На следующий день явился новый гость и претендент.
– Переплыл я через Терек один, без товарищей, – начал приезжий, – ночью прокрался мимо караульных в станицу, переколол сонных двадцать человек, отрезал у них правые руки, зажег станицу, вышел никем не примеченный в общей суматохе, а тебе принес двадцать рук: вот они – перечти! Я сделал то, чего еще никто не сделал; отдай мне свою дочь.
– Видел я пожар станицы, – ответил Джан-Клыч, – и слышал, что ты это сделал, но хевсур Аната-Швили сделал больше тебя. Из мести за смерть своего отца он днем пришел в Кистинский аул в дом старшины, окруженного семейством. На вопрос, зачем явился, Аната ответил: «За твоей головой!» Старшина захохотал, но Аната одним взмахом кинжала снял с него голову, схватил ее, пробился к выходу из сакли, прошел весь аул сквозь толпу кистинов, поражая насмерть всех встречных, убил тридцать человек, скрылся в горы и, весь израненный, истек кровью на пороге родной своей сакли, принеся домой голову убийцы отца своего. Будь моим гостем, но мужем моей дочери не будешь.

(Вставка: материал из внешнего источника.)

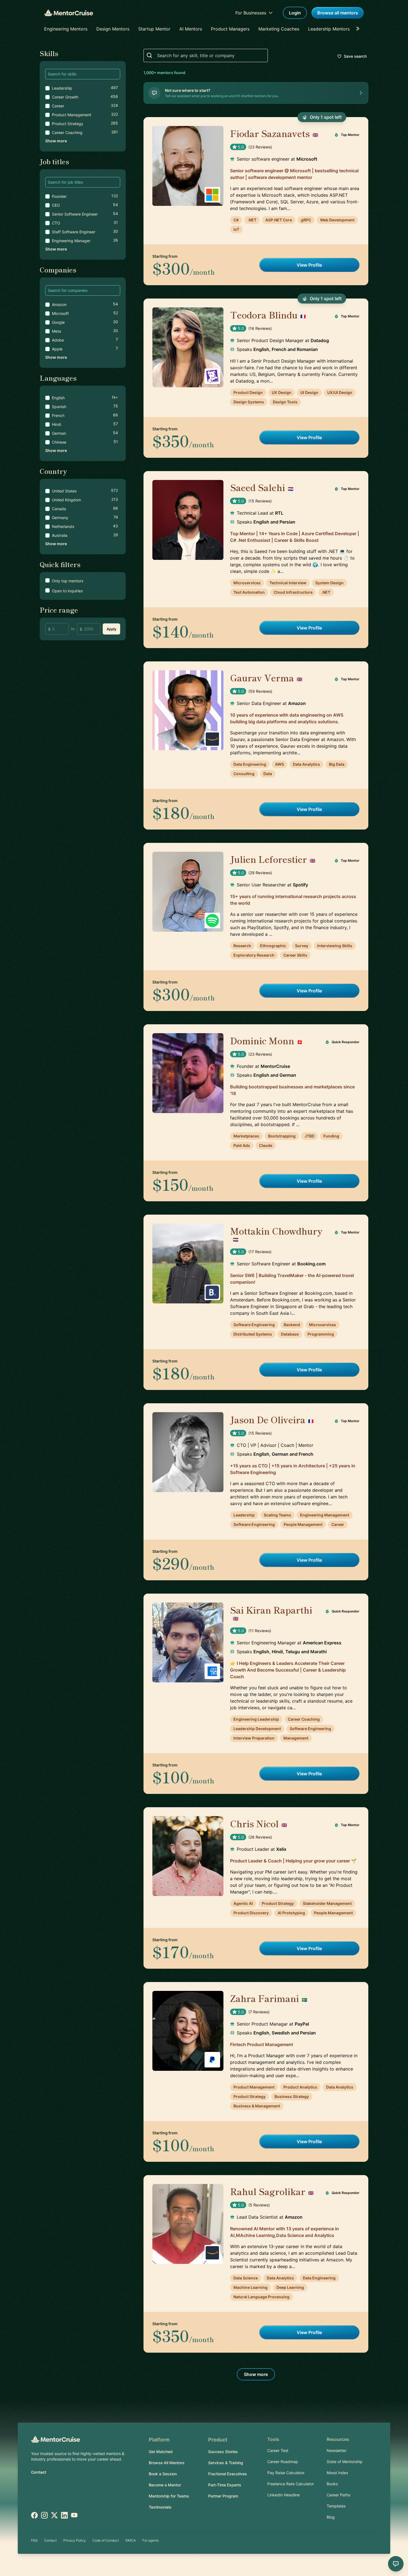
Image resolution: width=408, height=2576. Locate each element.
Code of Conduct (105, 2540)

Много являлось молодых князей рассказывать свои подвиги Джан-Клычу, но не было между ними ни одного, который был бы достоин руки его дочери.
Однажды, когда Джан-Клыч отпустил всех своих узденей и нукеров на хищничество за Терек и только сам один оставался в доме, дверь в кунакскую отворилась, и Джан-Клыч, обернувшись, увидел на пороге статного кабардинца.

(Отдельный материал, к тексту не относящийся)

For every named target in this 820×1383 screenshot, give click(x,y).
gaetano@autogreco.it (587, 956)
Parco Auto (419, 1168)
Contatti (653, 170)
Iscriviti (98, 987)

– Добро пожаловать. Что нужно? – спросил он незнакомца.
– Пришел за твоей дочерью, – ответил тот.
– Ого, какой молодец! А знаешь ли, что сотни славнейших удальцов всего света напрасно домогались этой чести и никто не мог получить ее?
– Знаю, и смеюсь над ними. Я получу то, за чем пришел.
– Что же ты сделал такое, что хочешь быть счастливее сотни твоих предшественников?
– Пока ничего, а сделаю.
– Когда сделаешь, тогда и приходи.
– Увидишь, что сделаю. Но прежде ты скажи: сам-то ты храбр ли, силен ли?
– Слава Аллаху! – ответил князь с достоинством. – В нашей фамилии еще не было труса, и имени Улудая боятся от Дербента до Анапы… А силен ли я? Вот дедовские панцири: подними, если можешь… Я ношу их на себе.
– Да, ты храбр и силен. А скажи, ни тебя, ни предков твоих еще никто не побеждал?
– И не будет такого счастливца.
– Правда ли? – И вдруг незнакомец вскочил и, выхватив кинжал, приставил его к груди Улудая. – Слушай, – сказал он ему, – сопротивление напрасно, ты один, а у меня – посмотри на потолок – двенадцать нукеров целят в тебя.
Взглянул Улудай вверх и видит: двенадцать ружейных дул направлены в него с крыши сакли.
– Я могу сделать то, – продолжал незнакомец, – чего еще никто никогда не сделал на свете: могу убить одного из Улудаев. Хочешь, сделаю?
– Нет, не хочу.
– Но ты согласен теперь, что могу сделать то, чего еще никто не сделал?
– Да, согласен, – ответил Джан-Клыч.
И прекрасная княжна Шекюр-Ханум сделалась женою смелого и ловкого юноши».
Отважен и дерзок был черкес в набеге, но он умел смело и прямо посмотреть и в открытые очи смерти. Набег обещал торжество и славу, но он же грозил гибелью. И нет ничего поразительнее той гордой отваги, с которой черкес умирал. Предания не оставляют без внимания и этой мощной черты черкесского наездничества.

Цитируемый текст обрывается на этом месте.